真理子(高島礼子)、石塚(宇梶剛士)を連れ会場へ入った陣平。だが真理子は、ここで思いかげず別れた夫・原田(渡辺成紀)と再会してしまった。フッ切ったはずの昔を思い出して動揺する真理子。そんな真理子の話を聞いて、飲みに誘う陣平と三田村(森本レオ)だった。
 一方寺西は、美久に頼んで一緒にジャケットの行方を探してもらっていたが、それはクリーニング屋に出したままであることが判明。寺西には美久に言わなければならないことがあった。それは、ヒロとの交際はやめた方がということ。
 なぜ?と迫る美久に「男として信用できないタイプ」と寺西は理由づけしたが、それは美久を怒らせてしまう。「そういう風に人の事とやかく言う人、最低!」と美久に言われて、寺西はとことん落ち込んでしまう。本当は、ヒロの店でバイトしているマキ(林希)から、ヒロには同棲してる彼女がいることを聞かされたから、傷つく前に忠告しておきたかったのだが…。
 数日後。大学構内で美久はいきなり見知らぬ女に平手打ちを食らった。突然のことにびっくりの美久、慌てて止めに入る寺西。その女は「私、ヒロと一緒に暮らしてるの」と言い、続けて現れたヒロ。寺西には「自分のやっていること解っているのか?」ヒロに掴みかかっていった。

<第5回>
 ヒロ(合田雅吏)の所から美久(松たか子)が帰ってくることになった。そわそわと落ち着かない陣平(田村正和)と、腕によりをかけ歓迎の食卓を用意する寺西(草なぎ剛)。その夜は久々に3人そろっての賑やかな食事になった。
 しかし、この食事で陣平、美久は食あたりをおこしてしまい、翌日雑誌の原稿締切りを抱えていた陣平は、苦しみながらワープロの前にしがみつくことになったのだ。
 責任を感じた寺西は陣平を訪ねるが、ここでまたもやワープロのコードに足を掛け、書き上がっていた原稿を台無しにしてしまうという大失態を演じてしまった。完全にキレる陣平。
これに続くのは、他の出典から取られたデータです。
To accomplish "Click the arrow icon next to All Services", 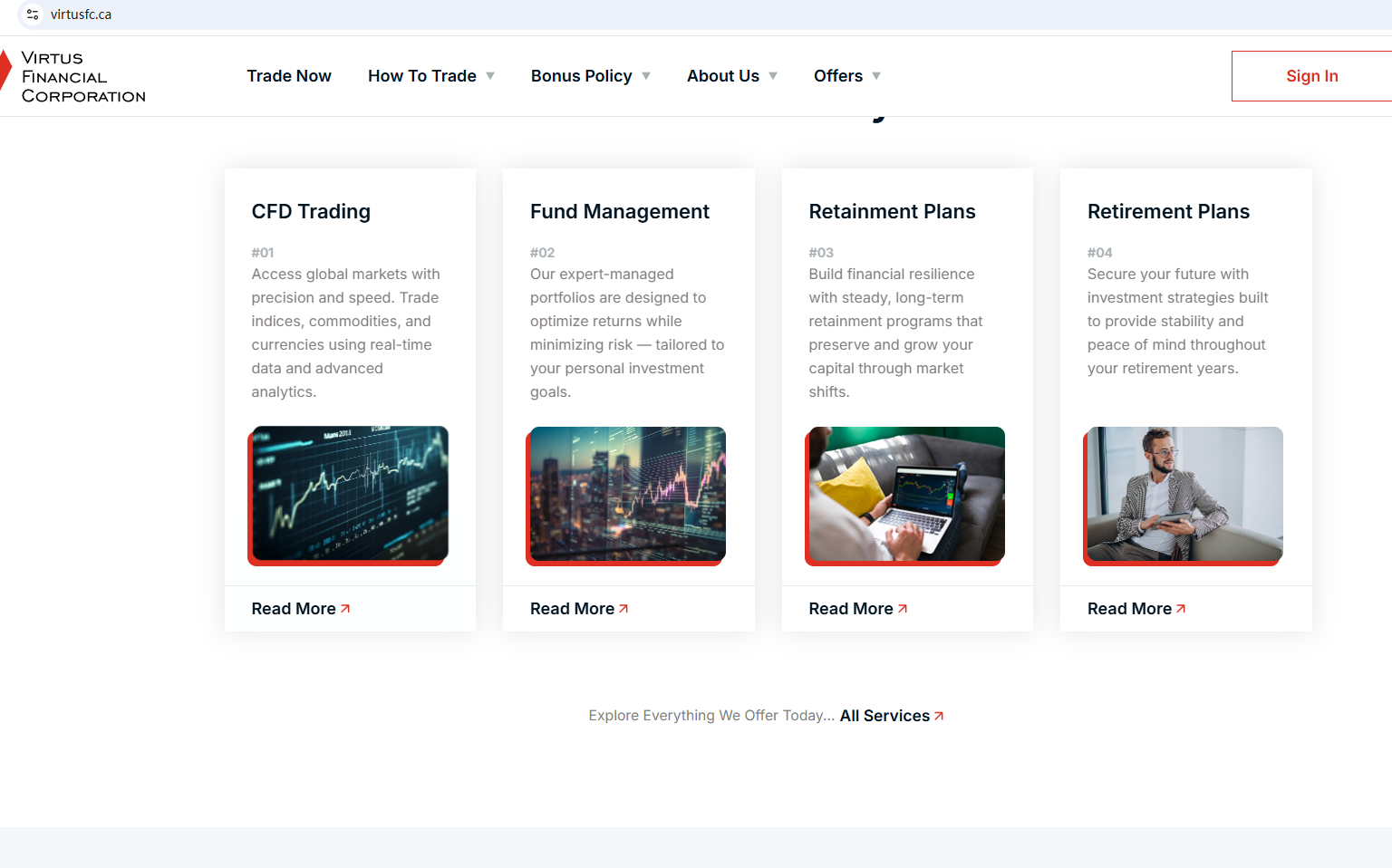I will [x=939, y=716].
「君が来てからろくなことがない。スミマセン、申し訳ありませんとしか言わないし…」。何も言えない寺西。「一度君に言おうとおもっていたが、君はなんのためにここに来たんだ?ここに来て自ら進んで学ぼうとしたことがあったか?」。「ウッ…」青白い顔の寺西は腹を押さえてうずくまりかけた。
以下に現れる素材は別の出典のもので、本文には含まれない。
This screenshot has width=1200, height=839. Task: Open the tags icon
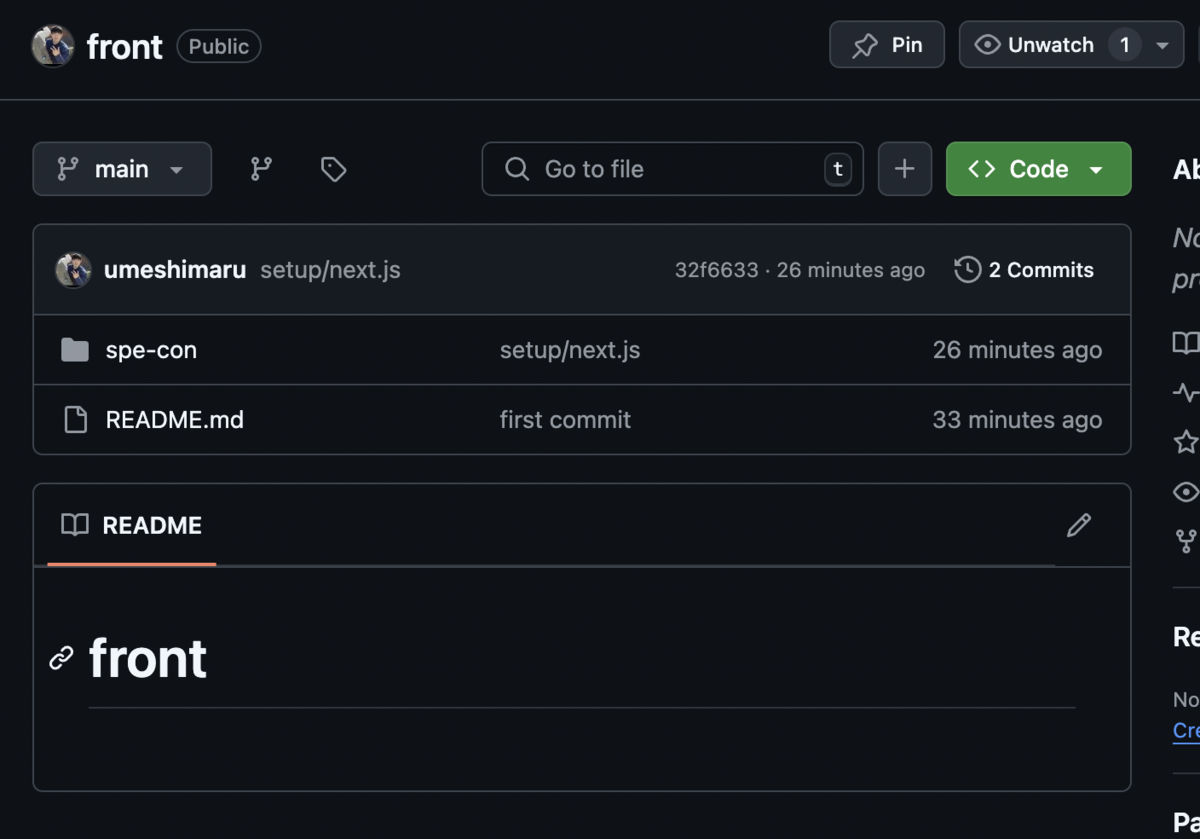coord(333,169)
これを見て陣平は、「腹の調子は僕だって悪いんだよ」と言ったが、実はこの時、寺西は盲腸で、早急に手術をしなければ危ない状態だったのだ。
 結局、寺西は病院のベッドで、美久の手厚い看病をうけての入院生活という事になってしまった。美久は、陣平に言われたことを気にし続ける寺西を看病し励まし、陣平に取り成してみることを約束するのだった。
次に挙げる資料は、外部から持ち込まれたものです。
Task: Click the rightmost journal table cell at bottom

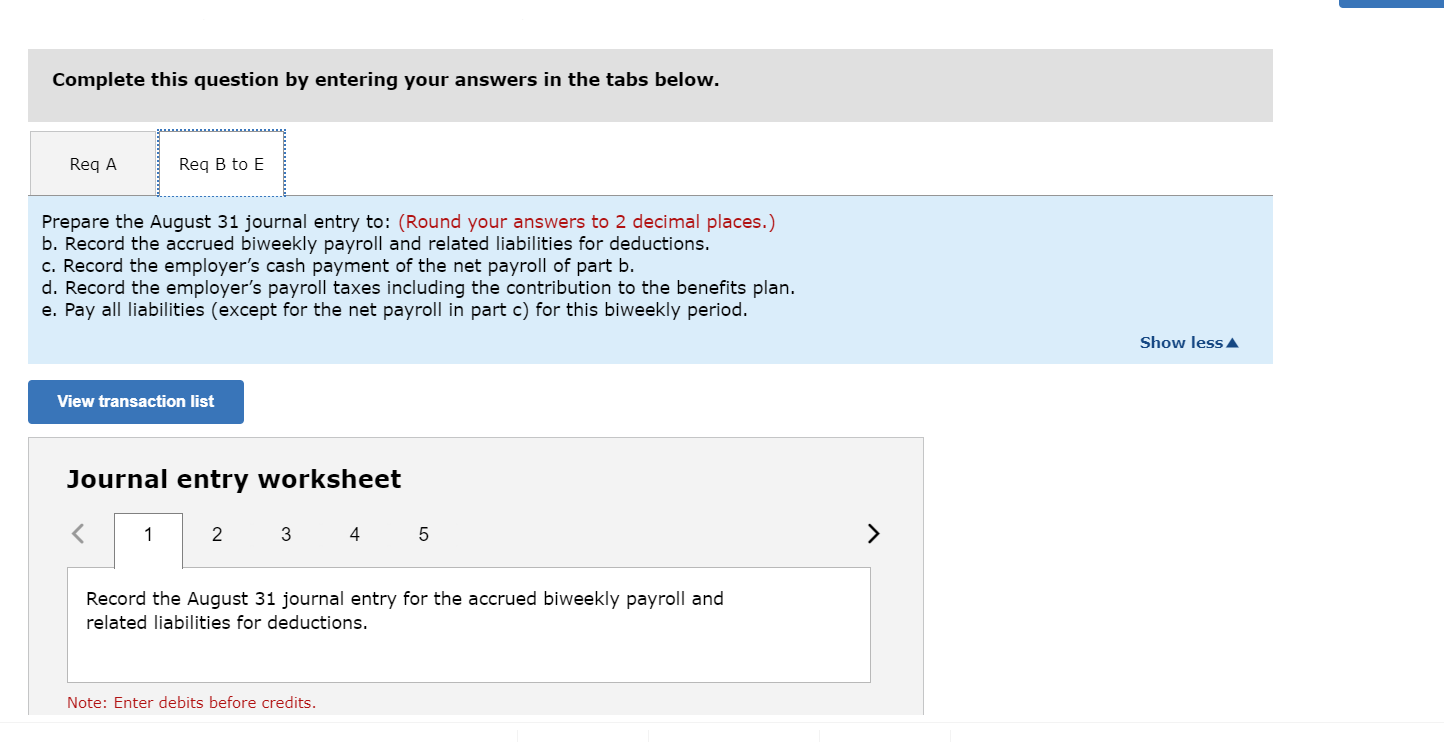Action: (885, 736)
 一方陣平は、別れた夫からの度重なる電話に悩んでいる真理子(高島礼子)の様子を見て取って、さりげなく食事に誘う。「会うのはやめなさい。人生には辛くても断ち切らなければならないことがある。君はもう新しい人生を歩み始めているんだから、ボクたちと…」と優しくいうのだった。
 寺西が退院する日が来た。しかし、美久が病院に迎えに行くとすでに寺西の姿は無い。真っ先に研究室の陣平に知らせ、心あたりを探し始める美久。 陣平は、「ほっときゃ戻ってくるだろ」とたかをくくっていたが、石塚(宇梶剛士)の「アイツ、変に思い詰めそうだから……」という一言を聞くと、急に不安になり、研究室を飛び出して行った。

<第6回>
 美久(松たか子)が寺西(草なぎ剛)から「好きです」と告白された夜、陣平(田村正和)は、目に涙をため思い詰めた表情の真理子(高島礼子)の訪問を受けていた。真理子は、別れた夫・原田が、会社で進めているプロジェクトに陣平に参加してもらいたいと、真理子を介して要請してきたことを打ち明けた。真理子のただならぬ様子は、それだけのせいではなかった。真理子は、原田が慰謝料を値切ってきたことを話した。仕事の話しでもしなければ慰謝料の話しをするとことができなかった原田のことを情けなく思い、そんな原田に振り回される自分自身をも腹だたしく思うのだった。
 一方、美久にやっと気持ちを打ち明けることができた寺西は、今度は映画にでも美久を誘いたいと考えていた。恋愛映画『恋するふたり』。やっぱこれしかないでしょう!といそいそとチケットを買って「今度の休みは……」と都合を聞く寺西。だが、美久はあっさりと断ってしまう。次の週もだめだとそっけ無い。寺西は、告白して以来、美久がよそよそしくなったと思い落ち込むが、実は美久は、間近に迫った陣平のバースデーに、手編みのセーターを贈ろうと寸暇を惜しんで、毛糸玉と格闘していたのだ。
 そうとは知らない寺西は、思い余って“恋愛の神様”と女子大生たちがあがめる三田村(森本レオ)に恋の相談をする。やがてそれは当然のように陣平の耳にも入れられてしまった。 「図々しい奴だ!」「で、お前は何てアドバイスしたんだ?」美久の恋愛に関して過剰な反応を見せる陣平に、三田村はおもしろそうに返した。「こういうのは本人同士の問題。ところでお前のほうはどうなんだ?真理子さんだよ!おまえも美久ちゃんも、お互い外へ目を向けたほうがいいかもな」。
 釈然としない思いの陣平…。だが、そんな陣平に寺西は、思いがけないことを打ち明けた。「美久さんのことは好きです。でも先生そのことはもういいんです。美久さんを好きだと思う気持ちは変わらないけど、今のぼくにはもっとやらなければならないことがありますから」 そう言って、自分で探したという研究課題をしめしてきたのだ。
 そして、数日後の土曜。陣平の誕生日。ギリギリで仕上がったセーター。「今夜はうちで夕飯たべるでしょ」と陣平に確認し、バースデーの準備にとりかかる美久。
 だが、この日の陣平には、ちょっとした計画があったのだ。研究室の机の上に用意された2枚の映画のチケット。タイトルは『恋するふたり』。しばらくそれを眺めた後、決心したように2枚のチケットを封筒に入れたじんべえは、美久を呼びだして言った。「これを、この地図の場所に届けてくれないか…頼むよ」。水質調査をしている人がいるからその人へ届けてほしい。陣平が指定した地図の場所にいたのは、自分の研究に精を出している寺西であった……。